*** Opening Dataset ***
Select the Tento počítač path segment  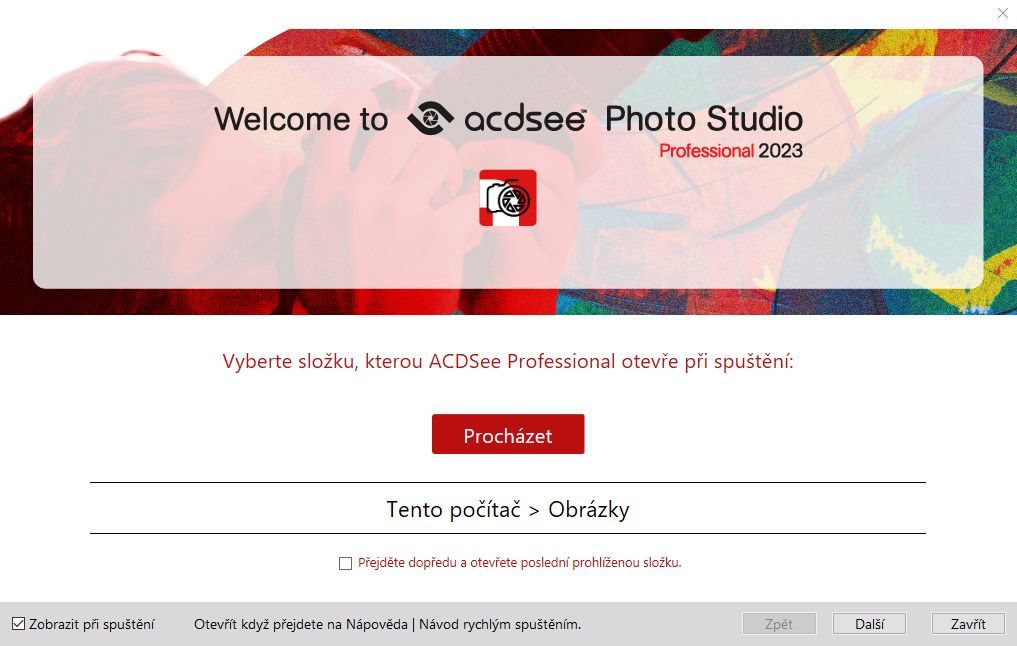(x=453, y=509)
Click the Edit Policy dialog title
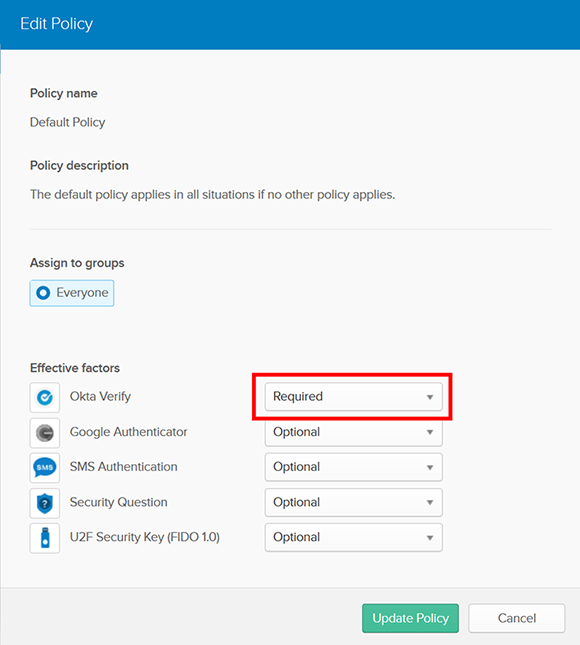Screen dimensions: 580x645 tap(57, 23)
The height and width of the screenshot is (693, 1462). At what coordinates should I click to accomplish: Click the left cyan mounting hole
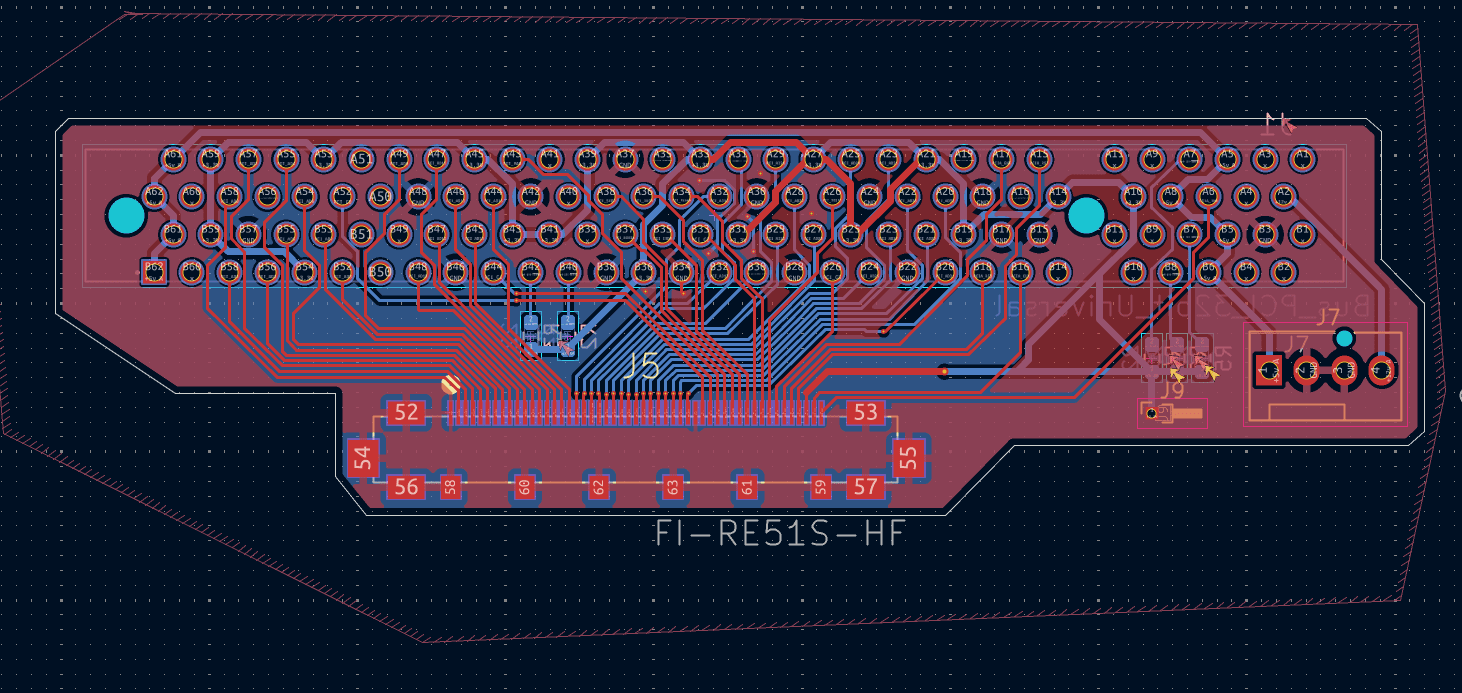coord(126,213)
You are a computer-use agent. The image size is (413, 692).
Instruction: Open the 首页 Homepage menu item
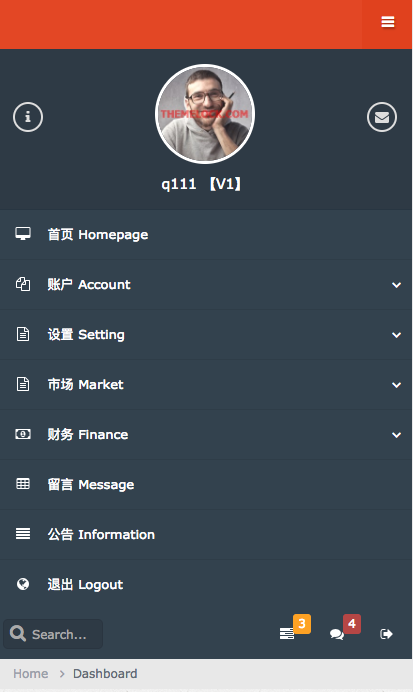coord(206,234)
*** Closing Dataset ***
Task brief » Reproduce exactly the lines that run from the line holding "Click the Edit Policy dialog title" through the final line of the entries, and omit every picture.

Exercise response »
Click the Edit Policy dialog title
Screen dimensions: 580x645 tap(57, 23)
The height and width of the screenshot is (693, 1462). At what coordinates should I click to accomplish: Click the left cyan mounting hole
coord(126,213)
You are a computer-use agent. The image size is (413, 692).
Instruction: Open the 首页 Homepage menu item
coord(206,234)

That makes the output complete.